I missed this news earlier. Here is a report from IP-Watch:
“Aaron Cooper, the US Senate Judiciary Committee’s chief counsel for intellectual property and antitrust law, left his job to return to private law practice and lobbying with Covington & Burling in Washington. Cooper had been with the committee since 2006, and, in his new role, will help expand the firm’s intellectual property and antitrust expertise, since those issues spur action in Congress. “A lot of really hot topics that you read about in the press every day can’t really gain traction in Congress,” Cooper told Politico. “IP issues really do have that ability to gain traction.” Cooper joins former Arizona Republican Sen. Jon Kyl, and Democratic Rep. Howard Berman of California, to help corporate clients on IP and antitrust issues. Covington & Burling also hired Richard Hertling, former chief counsel and staff director of the House Judiciary Committee and IP policy expert, in April.”

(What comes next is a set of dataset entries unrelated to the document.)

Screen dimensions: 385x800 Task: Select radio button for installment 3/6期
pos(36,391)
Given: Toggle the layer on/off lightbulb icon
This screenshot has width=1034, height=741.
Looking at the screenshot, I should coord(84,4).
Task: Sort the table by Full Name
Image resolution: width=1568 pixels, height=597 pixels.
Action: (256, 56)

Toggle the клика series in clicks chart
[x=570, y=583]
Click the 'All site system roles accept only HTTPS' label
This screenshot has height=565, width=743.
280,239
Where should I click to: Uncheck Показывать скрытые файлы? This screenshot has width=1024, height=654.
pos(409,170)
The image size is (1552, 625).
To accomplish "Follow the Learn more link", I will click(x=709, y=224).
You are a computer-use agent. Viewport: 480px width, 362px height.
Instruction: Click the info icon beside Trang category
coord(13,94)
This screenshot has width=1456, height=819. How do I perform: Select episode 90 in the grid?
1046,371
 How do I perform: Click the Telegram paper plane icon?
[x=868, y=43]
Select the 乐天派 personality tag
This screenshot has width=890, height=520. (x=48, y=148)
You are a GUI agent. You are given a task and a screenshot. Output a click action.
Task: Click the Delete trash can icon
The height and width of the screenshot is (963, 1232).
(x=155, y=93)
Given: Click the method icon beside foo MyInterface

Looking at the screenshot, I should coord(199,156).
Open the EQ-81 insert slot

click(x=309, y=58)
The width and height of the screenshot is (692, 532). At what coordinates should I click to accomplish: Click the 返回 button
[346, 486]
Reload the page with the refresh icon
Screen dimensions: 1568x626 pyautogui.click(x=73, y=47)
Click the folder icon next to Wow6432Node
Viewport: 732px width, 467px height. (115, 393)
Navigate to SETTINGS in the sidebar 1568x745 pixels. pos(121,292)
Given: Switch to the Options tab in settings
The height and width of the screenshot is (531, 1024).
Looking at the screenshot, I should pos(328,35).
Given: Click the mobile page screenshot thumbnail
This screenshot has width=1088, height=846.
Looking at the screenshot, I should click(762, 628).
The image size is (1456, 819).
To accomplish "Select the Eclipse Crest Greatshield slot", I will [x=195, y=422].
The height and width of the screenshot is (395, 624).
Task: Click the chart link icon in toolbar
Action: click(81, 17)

This from an earlier Poltical report. He is actually returing to his old firm, now as a rainmaker.
Cooper has had the top intellectual property job at Judiciary since 2009, where he helped develop and pass the Leahy-Smith America Invents Act of 2011, Satellite Television Extension and Localism Act of 2010, the Theft of Trade Secrets Clarification Act of 2012.
Cooper started his career as an associate for Covington in 2001. He has been on Capitol Hill since 2005.
While working for Leahy, Aaron Cooper did much of the staff work on the Preventing Real Online Threats to Economic Creativity and Theft of Intellectual Property Act, also known the Protect IP Act, or PIPA, the Senate version of SOPA.